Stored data
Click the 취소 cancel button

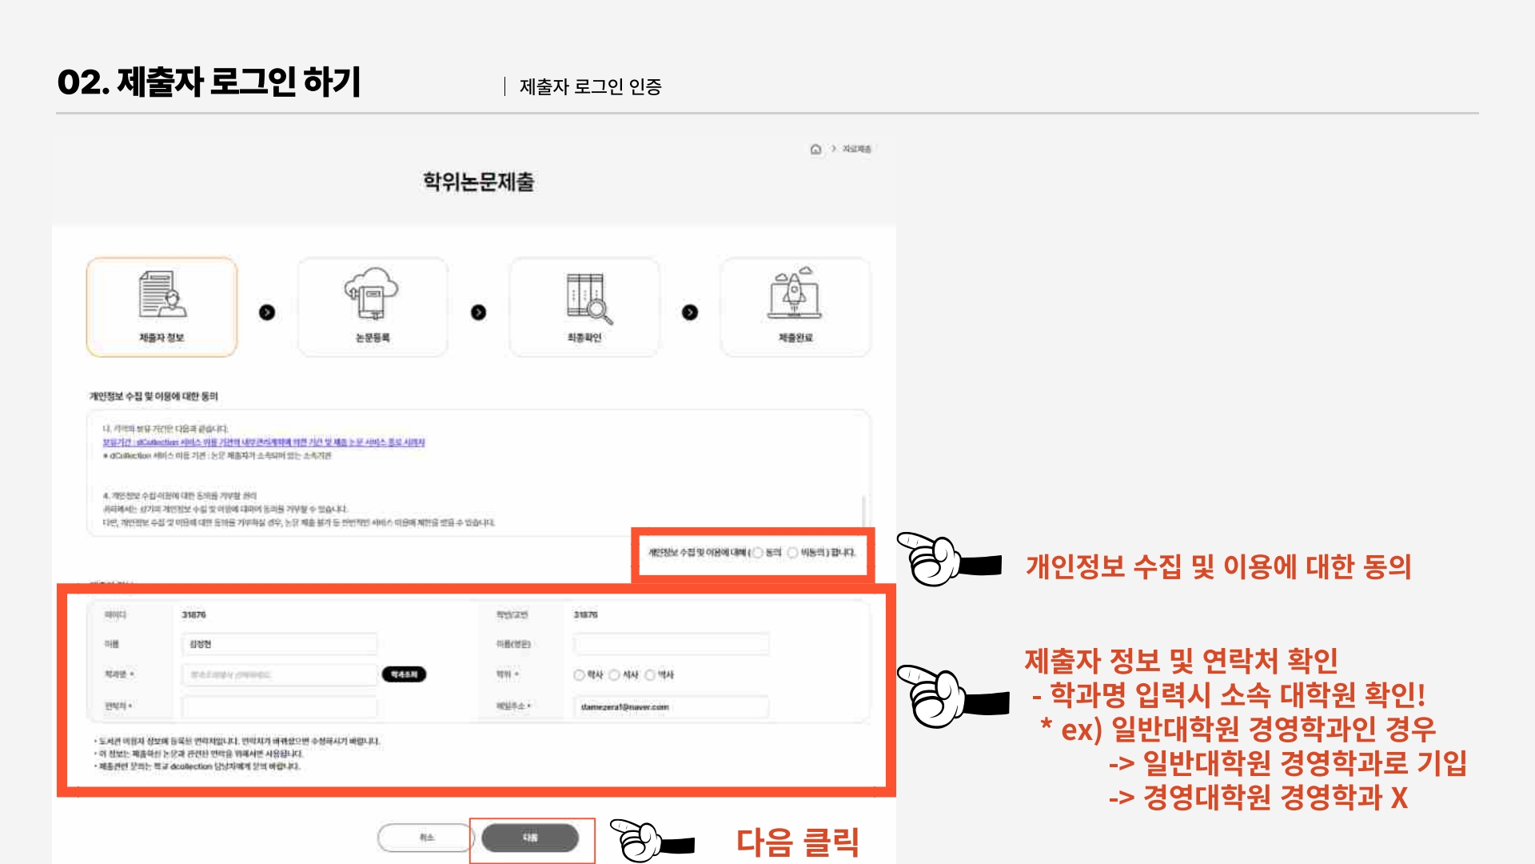click(x=426, y=838)
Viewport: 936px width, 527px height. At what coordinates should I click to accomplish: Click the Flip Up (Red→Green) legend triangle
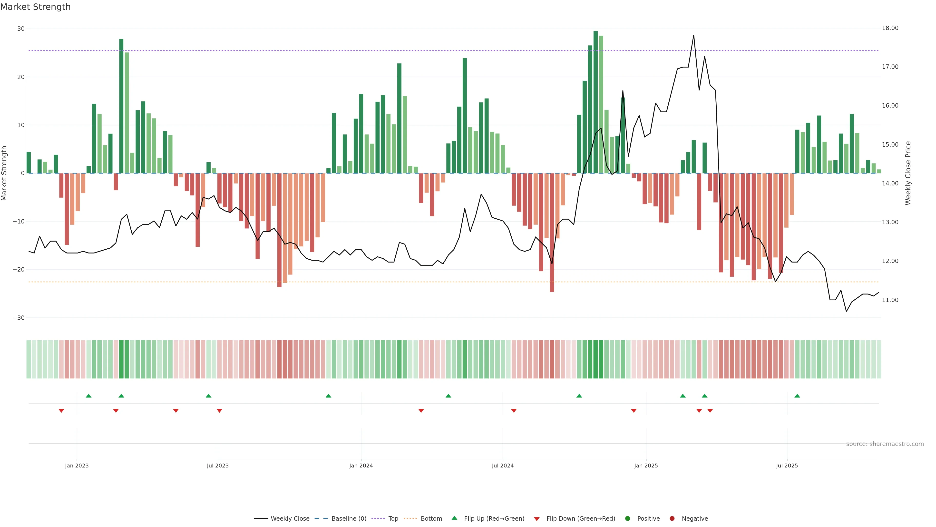[x=454, y=518]
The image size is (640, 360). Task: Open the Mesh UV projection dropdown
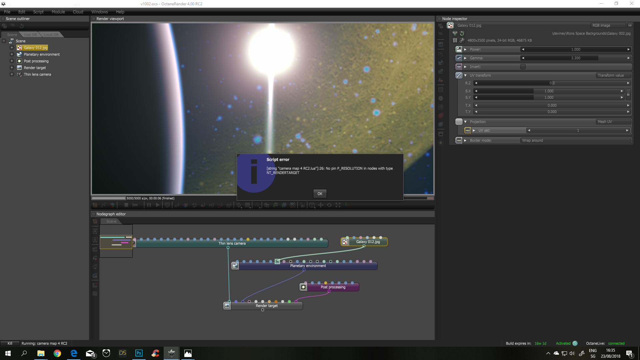pyautogui.click(x=613, y=122)
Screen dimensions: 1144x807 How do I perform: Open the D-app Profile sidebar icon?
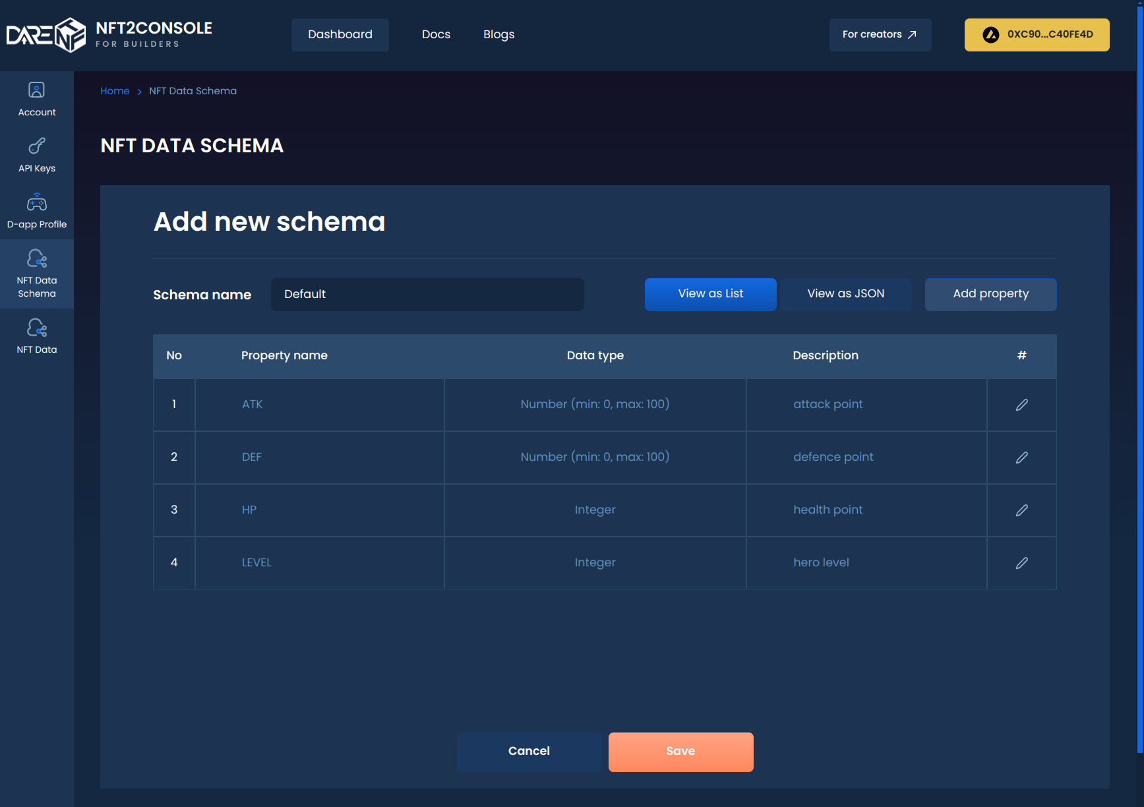(36, 210)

— WORK TO COMPLETE —
In the entries above, find the line containing "Viewport: 936px width, 527px". Transcribe it and every later line to the end, exactly, and leave out the pictures.

— OUTPUT FOR THIS TASK —
Viewport: 936px width, 527px height. At what coordinates should I click to accomplish: Click the Flip Up (Red→Green) legend triangle
[x=454, y=518]
The image size is (640, 360). Task: Open the Mesh UV projection dropdown
pyautogui.click(x=613, y=122)
Screen dimensions: 1144x807 How do I perform: Open the D-app Profile sidebar icon?
(36, 210)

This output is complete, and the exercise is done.